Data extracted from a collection
- Opening Delimiter -
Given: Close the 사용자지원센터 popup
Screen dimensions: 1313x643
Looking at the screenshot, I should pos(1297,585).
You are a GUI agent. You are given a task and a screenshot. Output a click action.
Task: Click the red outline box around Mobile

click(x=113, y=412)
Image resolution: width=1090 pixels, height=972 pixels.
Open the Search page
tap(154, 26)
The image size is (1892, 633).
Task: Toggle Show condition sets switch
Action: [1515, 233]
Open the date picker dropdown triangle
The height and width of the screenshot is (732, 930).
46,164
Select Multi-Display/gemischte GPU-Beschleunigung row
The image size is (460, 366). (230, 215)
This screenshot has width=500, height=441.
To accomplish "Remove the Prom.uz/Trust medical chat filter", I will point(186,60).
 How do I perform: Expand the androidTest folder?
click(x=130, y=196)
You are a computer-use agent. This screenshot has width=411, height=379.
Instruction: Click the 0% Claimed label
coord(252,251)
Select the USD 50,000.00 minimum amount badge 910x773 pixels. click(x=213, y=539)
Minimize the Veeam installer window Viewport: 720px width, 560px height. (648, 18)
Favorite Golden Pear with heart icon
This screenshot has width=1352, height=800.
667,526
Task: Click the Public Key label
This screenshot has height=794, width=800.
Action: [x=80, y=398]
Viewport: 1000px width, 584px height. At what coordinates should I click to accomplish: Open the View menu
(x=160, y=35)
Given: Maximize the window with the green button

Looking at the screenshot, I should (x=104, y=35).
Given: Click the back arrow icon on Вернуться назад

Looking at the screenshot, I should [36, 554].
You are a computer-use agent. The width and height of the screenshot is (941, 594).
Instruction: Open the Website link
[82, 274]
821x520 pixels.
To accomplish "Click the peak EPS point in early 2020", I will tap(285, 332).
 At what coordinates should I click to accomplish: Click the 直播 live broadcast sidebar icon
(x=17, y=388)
- Closing Delimiter -
Every entry must appear in the answer, reproduced exactly.

Given: Close the 사용자지원센터 popup
Screen dimensions: 1313x643
Looking at the screenshot, I should pos(1297,585).
You are a GUI agent. You are given a task and a screenshot. Output a click action.
Task: Click the red outline box around Mobile

click(x=113, y=412)
Image resolution: width=1090 pixels, height=972 pixels.
Open the Search page
tap(154, 26)
The image size is (1892, 633).
Task: Toggle Show condition sets switch
Action: [1515, 233]
Open the date picker dropdown triangle
The height and width of the screenshot is (732, 930).
46,164
Select Multi-Display/gemischte GPU-Beschleunigung row
The image size is (460, 366). (230, 215)
This screenshot has width=500, height=441.
To accomplish "Remove the Prom.uz/Trust medical chat filter", I will point(186,60).
 How do I perform: Expand the androidTest folder?
click(x=130, y=196)
You are a computer-use agent. This screenshot has width=411, height=379.
Instruction: Click the 0% Claimed label
coord(252,251)
Select the USD 50,000.00 minimum amount badge 910x773 pixels. click(x=213, y=539)
Minimize the Veeam installer window Viewport: 720px width, 560px height. (648, 18)
Favorite Golden Pear with heart icon
This screenshot has width=1352, height=800.
667,526
Task: Click the Public Key label
This screenshot has height=794, width=800.
Action: [x=80, y=398]
Viewport: 1000px width, 584px height. At what coordinates should I click to accomplish: Open the View menu
(x=160, y=35)
Given: Maximize the window with the green button

Looking at the screenshot, I should (x=104, y=35).
Given: Click the back arrow icon on Вернуться назад

Looking at the screenshot, I should [36, 554].
You are a computer-use agent. The width and height of the screenshot is (941, 594).
Instruction: Open the Website link
[82, 274]
821x520 pixels.
To accomplish "Click the peak EPS point in early 2020", I will tap(285, 332).
 At what coordinates should I click to accomplish: Click the 直播 live broadcast sidebar icon
(x=17, y=388)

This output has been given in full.